Supplied text
____
# Persian: نهادن



## seitt

Greetings,

Am I right in understanding that the meaning of نهادن is always exactly the same as گذاشتن, and for this reason is almost never used in Colloquial Persian, as people prefer to use گذاشتن?

What is the third person present of نهادن? Is it می‌نهد (minehad), appearing as نهد (nehad) in this proverb?
خشت اول چون نهد معمار كج، تا ثريا ميرود ديوار كج

Or is نهد a short form of the third person past tense نهاد?

Best wishes, and many thanks,

Simon


----------



## eli7

چون نهد = چون بنهد= وقتی بگذارد

وقتی معمار خشت و آجر اول را کج بگذارد


----------



## seitt

Many thanks - sorry, I got my wires crossed: what I should have said was this: just as گرفتن is always used for ستاندن / ستانیدن / استدن, is گذاشتن always used for نهادن these days?

I've just corrected my question in accordance with this fact (hopefully correctly this time?).


----------



## eli7

Yes, I think so. I cannot remember any other usages or meanings for گذاشتن which is not نهادن.


----------



## عارف

> Am I right in understanding that the meaning of نهادن is always exactly  the same as گذاشتن, and for this reason is almost never used in  Colloquial Persian, as people prefer to use گذاشتن?



Yes..they have the same meaning. but suprisingly, in Hormozgan province and some southern Fars cities we do quite the opposite..that is we almost always use نهاد instead of گذاشت in the spoken language.


----------



## seitt

Thank you all very much.

Re another great favourite of mine, _معما_ چو حل گشت آسان شود: is چو exactly the same as چون in خشت اول چون نهد معمار كج، تا ثريا ميرود ديوار كج? Also, I note that گشت is past tense, while نهد, as I now know, is present. But perhaps چو / چون can be followed by both past tense and present tense with no change of meaning, like وقتی که?


----------



## searcher123

> is چو exactly the same as چون in خشت اول چون نهد معمار كج، تا ثريا ميرود ديوار كج?


Yes, it is.



> perhaps چو / چون can be followed by both past tense and present tense with no change of meaning, like وقتی که?


Yes, it can.


----------



## seitt

Much obliged, God bless.


----------



## Derakhshan

Most southern dialects use either نهادن or هشتن.

And in my own نهادن means 'to put' whereas هشتن means 'to allow [someone to do something]'.
____
Given exercise
Carry on the forum thread about the Persian verb نهادن from its final post onward.

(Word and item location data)
____
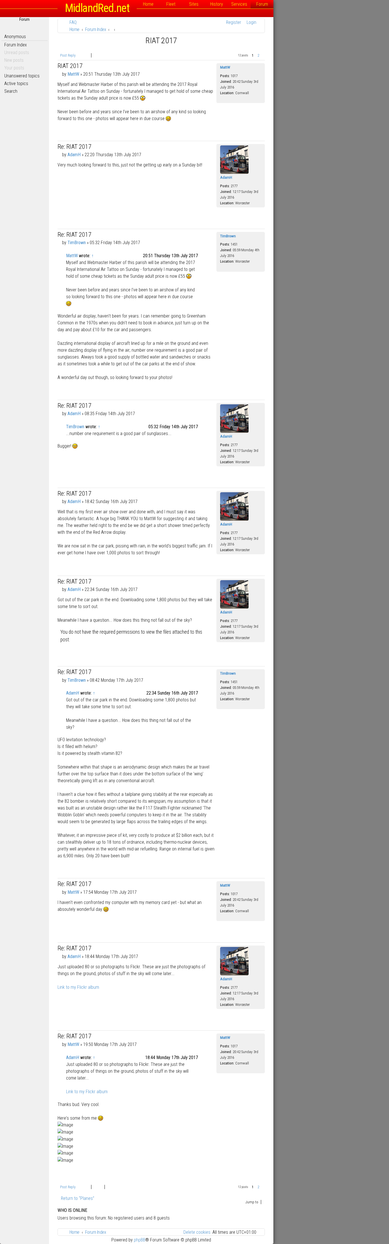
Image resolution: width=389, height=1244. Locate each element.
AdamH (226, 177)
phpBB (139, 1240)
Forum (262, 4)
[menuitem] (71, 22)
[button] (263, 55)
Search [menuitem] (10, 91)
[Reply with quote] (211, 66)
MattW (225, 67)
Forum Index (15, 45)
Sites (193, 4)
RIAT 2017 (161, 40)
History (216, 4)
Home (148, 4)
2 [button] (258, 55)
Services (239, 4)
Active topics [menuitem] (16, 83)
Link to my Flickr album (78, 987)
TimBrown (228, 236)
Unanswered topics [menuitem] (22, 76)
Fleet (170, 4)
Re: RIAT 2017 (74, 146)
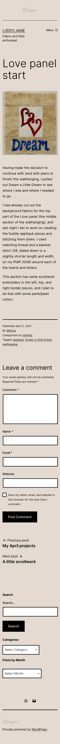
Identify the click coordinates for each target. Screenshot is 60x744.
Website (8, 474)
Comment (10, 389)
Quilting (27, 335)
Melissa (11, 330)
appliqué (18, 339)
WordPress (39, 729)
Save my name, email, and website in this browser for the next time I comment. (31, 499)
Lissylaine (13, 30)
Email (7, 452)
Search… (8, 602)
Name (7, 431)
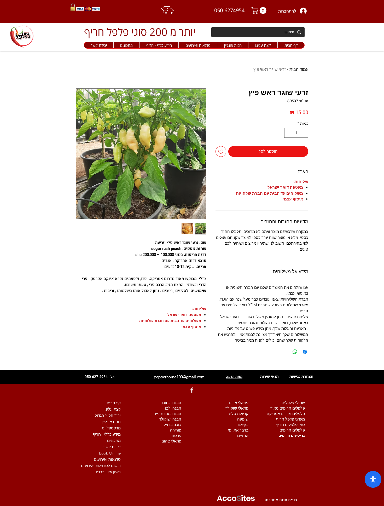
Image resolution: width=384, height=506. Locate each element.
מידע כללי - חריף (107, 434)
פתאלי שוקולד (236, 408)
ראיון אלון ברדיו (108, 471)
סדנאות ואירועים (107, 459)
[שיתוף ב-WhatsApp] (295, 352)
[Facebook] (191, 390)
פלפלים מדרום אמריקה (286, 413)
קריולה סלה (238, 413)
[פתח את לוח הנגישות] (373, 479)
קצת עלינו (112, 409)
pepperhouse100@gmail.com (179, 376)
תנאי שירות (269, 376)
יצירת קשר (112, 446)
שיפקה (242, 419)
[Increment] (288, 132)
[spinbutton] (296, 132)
____
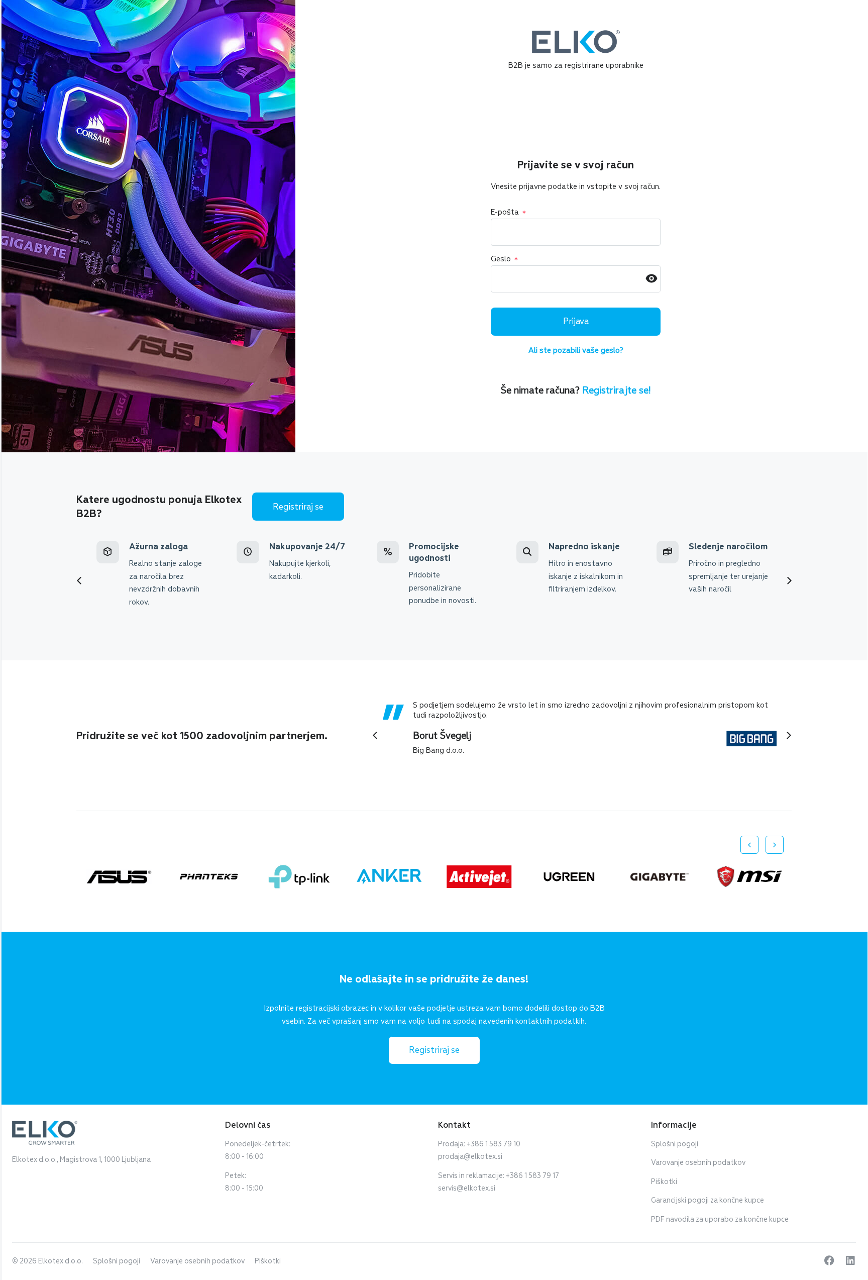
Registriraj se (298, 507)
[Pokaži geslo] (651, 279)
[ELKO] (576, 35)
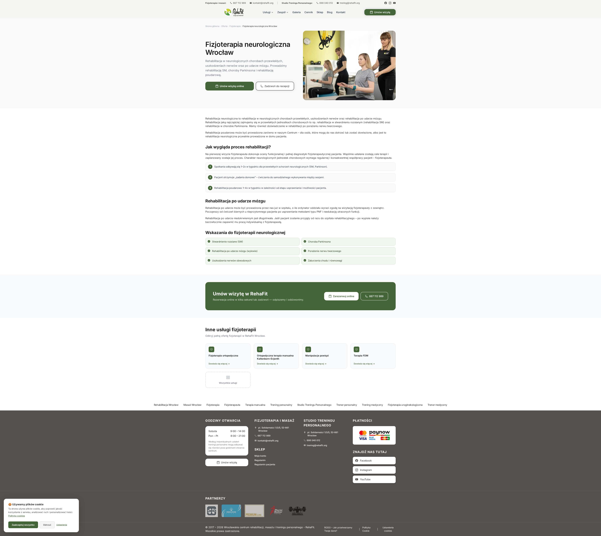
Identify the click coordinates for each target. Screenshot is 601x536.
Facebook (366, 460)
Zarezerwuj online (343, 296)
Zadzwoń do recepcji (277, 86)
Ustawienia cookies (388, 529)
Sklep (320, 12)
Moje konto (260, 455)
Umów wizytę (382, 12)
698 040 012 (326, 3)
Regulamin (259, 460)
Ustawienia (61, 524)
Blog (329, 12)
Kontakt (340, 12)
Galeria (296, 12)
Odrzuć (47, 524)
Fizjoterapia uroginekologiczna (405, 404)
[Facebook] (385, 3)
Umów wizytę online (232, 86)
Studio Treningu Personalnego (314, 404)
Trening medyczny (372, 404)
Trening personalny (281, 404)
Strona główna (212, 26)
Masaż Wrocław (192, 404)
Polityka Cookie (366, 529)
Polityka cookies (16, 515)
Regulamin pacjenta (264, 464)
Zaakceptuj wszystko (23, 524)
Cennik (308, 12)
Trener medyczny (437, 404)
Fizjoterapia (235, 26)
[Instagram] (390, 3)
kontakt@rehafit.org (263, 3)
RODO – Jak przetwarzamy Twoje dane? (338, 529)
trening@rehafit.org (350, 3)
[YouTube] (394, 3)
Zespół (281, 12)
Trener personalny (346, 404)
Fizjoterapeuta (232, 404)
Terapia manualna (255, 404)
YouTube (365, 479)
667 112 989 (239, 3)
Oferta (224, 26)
____
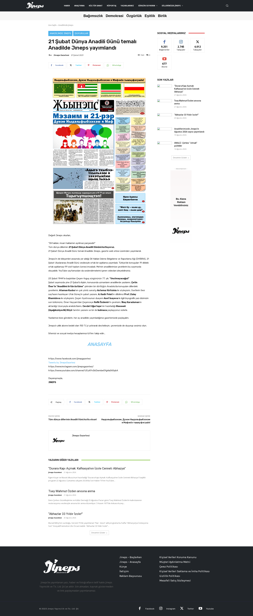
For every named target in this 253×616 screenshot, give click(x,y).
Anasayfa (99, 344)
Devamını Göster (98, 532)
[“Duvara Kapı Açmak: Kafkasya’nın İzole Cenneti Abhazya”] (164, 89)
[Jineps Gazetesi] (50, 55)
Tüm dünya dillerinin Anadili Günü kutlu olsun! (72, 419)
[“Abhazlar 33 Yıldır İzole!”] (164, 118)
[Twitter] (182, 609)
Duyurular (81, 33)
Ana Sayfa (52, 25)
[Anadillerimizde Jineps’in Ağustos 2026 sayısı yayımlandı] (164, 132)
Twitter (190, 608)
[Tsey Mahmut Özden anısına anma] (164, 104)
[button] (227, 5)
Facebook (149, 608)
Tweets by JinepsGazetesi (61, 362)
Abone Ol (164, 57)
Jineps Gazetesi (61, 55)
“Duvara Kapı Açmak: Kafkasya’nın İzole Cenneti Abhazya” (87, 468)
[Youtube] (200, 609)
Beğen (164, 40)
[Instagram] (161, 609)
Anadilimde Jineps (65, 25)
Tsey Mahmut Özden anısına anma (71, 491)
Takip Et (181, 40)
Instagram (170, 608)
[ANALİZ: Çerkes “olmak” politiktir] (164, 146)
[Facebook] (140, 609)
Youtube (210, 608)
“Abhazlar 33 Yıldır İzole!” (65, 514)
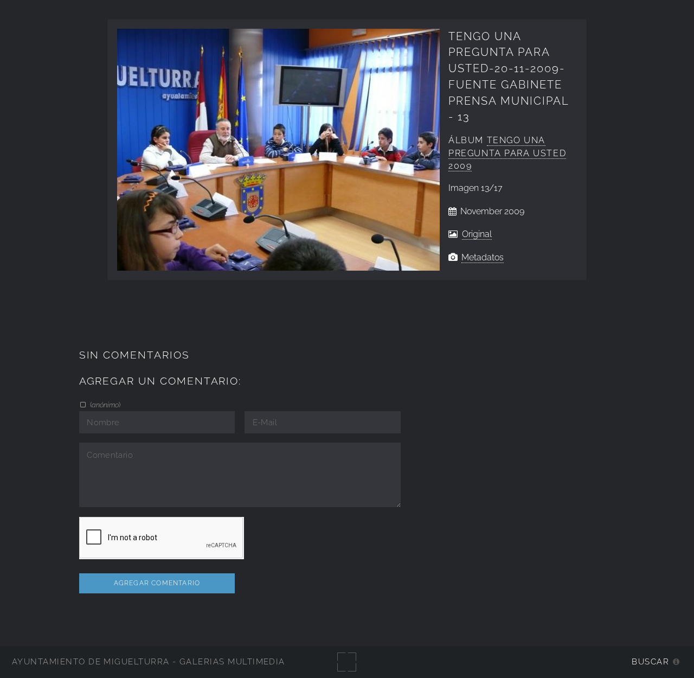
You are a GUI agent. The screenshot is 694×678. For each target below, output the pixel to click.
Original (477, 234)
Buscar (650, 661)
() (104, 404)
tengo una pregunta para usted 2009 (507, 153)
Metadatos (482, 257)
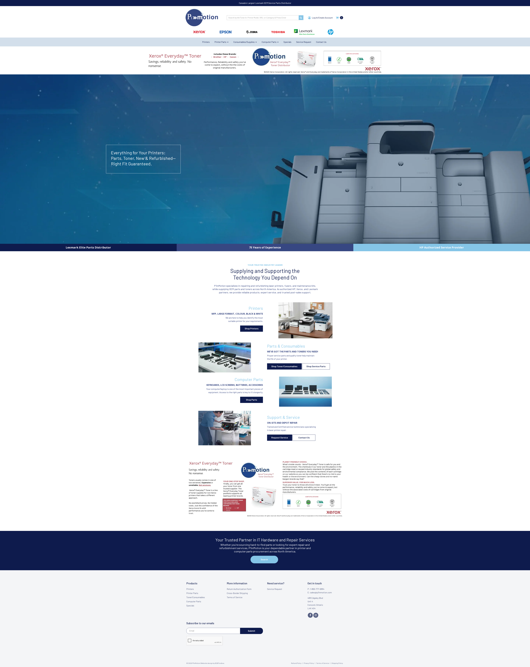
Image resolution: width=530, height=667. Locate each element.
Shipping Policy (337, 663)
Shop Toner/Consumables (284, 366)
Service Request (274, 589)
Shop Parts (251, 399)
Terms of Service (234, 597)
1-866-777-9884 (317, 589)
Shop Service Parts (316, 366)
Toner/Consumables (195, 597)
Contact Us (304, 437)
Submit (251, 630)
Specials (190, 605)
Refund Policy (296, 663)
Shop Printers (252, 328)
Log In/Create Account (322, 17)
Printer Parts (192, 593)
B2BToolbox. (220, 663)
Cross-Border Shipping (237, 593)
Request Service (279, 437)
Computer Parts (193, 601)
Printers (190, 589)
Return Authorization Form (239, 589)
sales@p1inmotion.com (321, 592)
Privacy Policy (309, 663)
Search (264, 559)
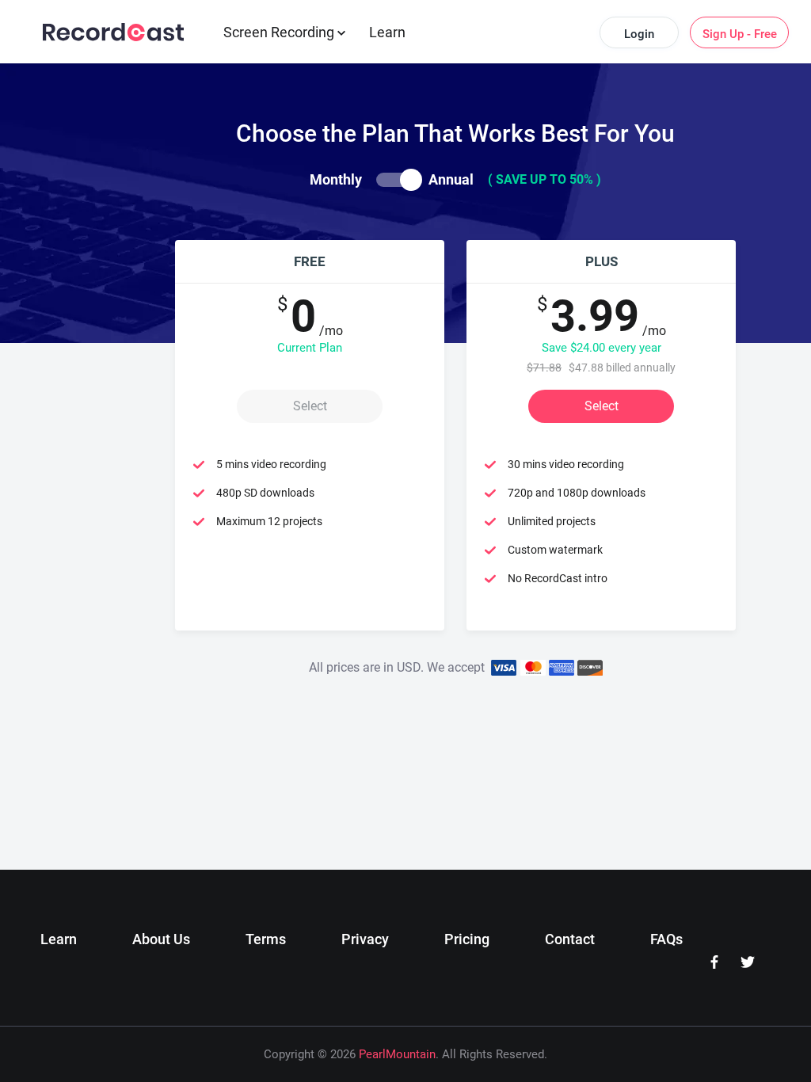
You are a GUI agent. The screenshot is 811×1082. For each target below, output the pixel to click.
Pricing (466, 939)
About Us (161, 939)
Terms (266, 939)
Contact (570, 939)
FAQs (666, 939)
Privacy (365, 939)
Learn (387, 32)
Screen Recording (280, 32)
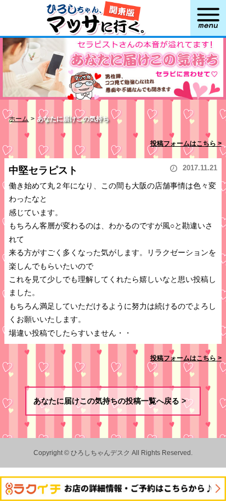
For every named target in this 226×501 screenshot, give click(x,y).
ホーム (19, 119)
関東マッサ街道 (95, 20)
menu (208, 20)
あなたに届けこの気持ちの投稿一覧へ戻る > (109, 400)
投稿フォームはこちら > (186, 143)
____
Answer to this task
In the more standard dialects only گذاستن is used to express both of these meanings.


----------



## PersoLatin

Derakhshan said:


> Most southern dialects use either نهادن or هشتن.


هشتن must be a corruption of گذاشتن, to let/allow. How do you say 'let him go' in your dialect, using هشتن please? بهش بره?


----------



## Derakhshan

PersoLatin said:


> هشتن must be a corruption of گذاشتن, to let/allow. How do you say 'let him go' in your dialect, using هشتن please? بهش بره?


It would be بهل بره _*behel bere*_. The present stem of هشتن is _hel _AFAIK.

But, that's more of a Bushehri or southern Lori dialect. In our dialect (a Larestani dialect), we would say: _*osh-beher oche*_. The pronominal enclitic for the object, _osh_ (absent in the previous example _behel bere_), attaches to the beginning of the verb, rather than the end of the verb like in Persian. The present stem is _her_. Our verb for رفتن is different as well: _cheda_. And the subjunctive is formed with _o_- rather than _be_-. As you can see... probably justifiable to consider it a separate language rather than a dialect


----------



## fdb

PersoLatin said:


> هشتن must be a corruption of گذاشتن, to let/allow.



hištan is from hr̥z-. guδāštan is from vi-tār-. These are two different roots.


----------



## PersoLatin

fdb said:


> hištan is from hr̥z-. guδāštan is from vi-tār-. These are two different roots.


Thank you fdb.

Obviously the Larestani version has kept the /r/ which is in the root word hr̥z-, that's if /r̥/ is closer to  /r/ in pronunciation, than to anything else.


----------



## PersoLatin

Derakhshan said:


> Our verb for رفتن is different as well: _*cheda*_


is't_ cheda _the same as شدن which also means 'to go', that should make _oche_ the equivalent of  بشه/beŝé?

Also if _cheda is _the infinitive, is _helda_ the infinitive of هشتن?



Derakhshan said:


> As you can see... probably justifiable to consider it a separate language rather than a dialect


I am sure you are right especially when we look at similar differences in Spanish & Italian, in particular, but also other Latin, some Germanic & Slavic languages.


----------



## Derakhshan

According to this page it is proto-Iranian *_harz_-, and there is Avestan _hərəz_ and Manichean Parthian hyrz-.

https://en.m.wiktionary.org/wiki/Reconstruction:proto-Indo-Iranian/sarĵ-

արձակ - Wiktionary



PersoLatin said:


> is't_ cheda _the same as شدن which also means 'to go', which makes _oche_ the same as بشه/beŝé?


Yes, it is from شدن, or at least cognate with it. What's strange is the /sh/ -> /ch/ change, which is only found elsewhere in Kurdish (_čūn_ 'to go').

The Fars dialects in the countryside around Kazerun, and the Central Plateau dialects, also use a form of شدن for رفتن.



> Also if _cheda is _the infinitive like رفتن, is _helda_ the infinitive of هشتن?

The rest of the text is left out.